Namun di luar Vietnam, Thailand, Kamboja, Laos, dan sebagian China, gac masih relatif tidak dikenal. Inilah mengapa buah super tersembunyi ini layak mendapat lebih banyak perhatian—dan apa yang sebenarnya dikatakan sains tentang profil nutrisinya dan potensi kesehatannya.

Apa itu buah gac?

Gac (diucapkan “gak”) adalah buah dari tanaman merambat tropis dari keluarga yang sama dengan pare dan mentimun. Ia tumbuh pada tanaman merambat dan menghasilkan buah besar memanjang yang ditutupi duri lembut. Saat matang, kulitnya berubah dari hijau menjadi oranye-merah cerah, dan di dalamnya Anda menemukan:

  • Kulit luar yang tipis.
  • Lapisan aril oranye-merah cerah (membran padat nutrisi dan kaya lemak di sekitar biji).
  • Biji besar dan pipih yang tertanam dalam aril.
  • Pulpa yang kenyal dan kurang beraroma.

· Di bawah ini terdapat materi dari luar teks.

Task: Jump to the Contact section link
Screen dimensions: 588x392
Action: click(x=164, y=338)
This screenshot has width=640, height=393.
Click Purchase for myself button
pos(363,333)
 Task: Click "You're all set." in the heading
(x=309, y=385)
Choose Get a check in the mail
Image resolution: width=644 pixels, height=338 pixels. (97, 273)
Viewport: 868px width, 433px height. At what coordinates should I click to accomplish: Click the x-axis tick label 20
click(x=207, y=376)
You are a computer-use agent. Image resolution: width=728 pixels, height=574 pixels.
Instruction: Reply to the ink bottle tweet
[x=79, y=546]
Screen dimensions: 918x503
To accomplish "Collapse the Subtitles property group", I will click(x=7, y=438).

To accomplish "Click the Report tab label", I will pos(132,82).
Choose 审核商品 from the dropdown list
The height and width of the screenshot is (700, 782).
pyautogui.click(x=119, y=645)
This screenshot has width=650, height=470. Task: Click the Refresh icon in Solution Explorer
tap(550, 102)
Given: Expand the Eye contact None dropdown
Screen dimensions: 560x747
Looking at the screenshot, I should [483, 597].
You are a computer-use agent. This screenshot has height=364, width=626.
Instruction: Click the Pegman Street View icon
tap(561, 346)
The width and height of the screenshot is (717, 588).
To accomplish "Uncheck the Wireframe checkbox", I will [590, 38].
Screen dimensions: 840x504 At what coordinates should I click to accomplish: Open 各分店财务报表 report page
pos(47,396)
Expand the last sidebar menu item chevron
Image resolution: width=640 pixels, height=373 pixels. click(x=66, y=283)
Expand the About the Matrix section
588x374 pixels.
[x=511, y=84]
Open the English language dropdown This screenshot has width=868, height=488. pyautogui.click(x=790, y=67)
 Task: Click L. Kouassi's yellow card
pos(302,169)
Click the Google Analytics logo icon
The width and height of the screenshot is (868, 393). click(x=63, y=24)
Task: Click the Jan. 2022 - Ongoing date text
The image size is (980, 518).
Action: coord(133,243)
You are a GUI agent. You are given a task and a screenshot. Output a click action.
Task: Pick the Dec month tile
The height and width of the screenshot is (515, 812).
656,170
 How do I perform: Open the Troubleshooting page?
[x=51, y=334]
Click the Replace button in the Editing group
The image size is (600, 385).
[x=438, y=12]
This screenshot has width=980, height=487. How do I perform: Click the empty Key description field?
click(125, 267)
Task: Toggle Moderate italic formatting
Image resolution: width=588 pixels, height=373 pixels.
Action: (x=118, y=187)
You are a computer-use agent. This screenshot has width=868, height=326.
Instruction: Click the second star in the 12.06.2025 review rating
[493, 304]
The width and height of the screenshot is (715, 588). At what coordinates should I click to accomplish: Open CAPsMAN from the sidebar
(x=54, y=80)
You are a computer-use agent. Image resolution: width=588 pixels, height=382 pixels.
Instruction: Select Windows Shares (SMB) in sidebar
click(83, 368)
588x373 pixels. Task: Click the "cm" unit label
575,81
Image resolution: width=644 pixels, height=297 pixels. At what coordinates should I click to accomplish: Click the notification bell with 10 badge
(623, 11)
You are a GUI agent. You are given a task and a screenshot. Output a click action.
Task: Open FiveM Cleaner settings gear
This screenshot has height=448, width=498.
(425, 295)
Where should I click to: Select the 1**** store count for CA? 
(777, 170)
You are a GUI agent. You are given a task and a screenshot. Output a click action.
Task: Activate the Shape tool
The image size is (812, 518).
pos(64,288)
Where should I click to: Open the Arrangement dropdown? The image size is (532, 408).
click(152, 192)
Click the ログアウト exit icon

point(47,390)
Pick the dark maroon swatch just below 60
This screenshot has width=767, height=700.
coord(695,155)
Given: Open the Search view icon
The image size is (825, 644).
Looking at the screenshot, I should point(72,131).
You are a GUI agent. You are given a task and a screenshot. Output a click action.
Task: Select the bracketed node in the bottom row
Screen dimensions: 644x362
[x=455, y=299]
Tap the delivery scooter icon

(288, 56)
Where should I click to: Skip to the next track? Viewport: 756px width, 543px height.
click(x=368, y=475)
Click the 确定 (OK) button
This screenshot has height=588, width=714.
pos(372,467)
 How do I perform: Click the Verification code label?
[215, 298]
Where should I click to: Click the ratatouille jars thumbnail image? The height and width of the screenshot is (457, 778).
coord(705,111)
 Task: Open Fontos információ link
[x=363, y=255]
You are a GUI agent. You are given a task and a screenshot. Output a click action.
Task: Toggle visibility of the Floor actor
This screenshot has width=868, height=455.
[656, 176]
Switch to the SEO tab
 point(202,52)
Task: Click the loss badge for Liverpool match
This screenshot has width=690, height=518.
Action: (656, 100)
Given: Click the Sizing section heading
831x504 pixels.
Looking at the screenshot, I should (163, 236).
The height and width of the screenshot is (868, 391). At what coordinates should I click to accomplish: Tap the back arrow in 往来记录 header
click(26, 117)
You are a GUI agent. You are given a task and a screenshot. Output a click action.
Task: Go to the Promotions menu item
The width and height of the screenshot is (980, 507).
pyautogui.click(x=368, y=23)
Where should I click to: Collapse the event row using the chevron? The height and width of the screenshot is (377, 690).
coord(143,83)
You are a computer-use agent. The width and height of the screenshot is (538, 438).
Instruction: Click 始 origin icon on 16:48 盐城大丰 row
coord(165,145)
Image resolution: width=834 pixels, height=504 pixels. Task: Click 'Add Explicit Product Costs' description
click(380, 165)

Secara tradisional, gac dipanen terutama untuk aril dan bijinya, yang digunakan untuk membuat:

  • Hidangan beras ketan (seperti xôi gấc Vietnam).
  • Minyak dan suplemen.
  • Jus, selai, dan makanan fungsional.

Aril adalah tempat keajaiban nutrisi yang sebenarnya terjadi. Ia kaya akan karotenoid, asam lemak esensial, dan vitamin E, menjadikan gac salah satu buah dengan kepadatan karotenoid tertinggi yang diketahui.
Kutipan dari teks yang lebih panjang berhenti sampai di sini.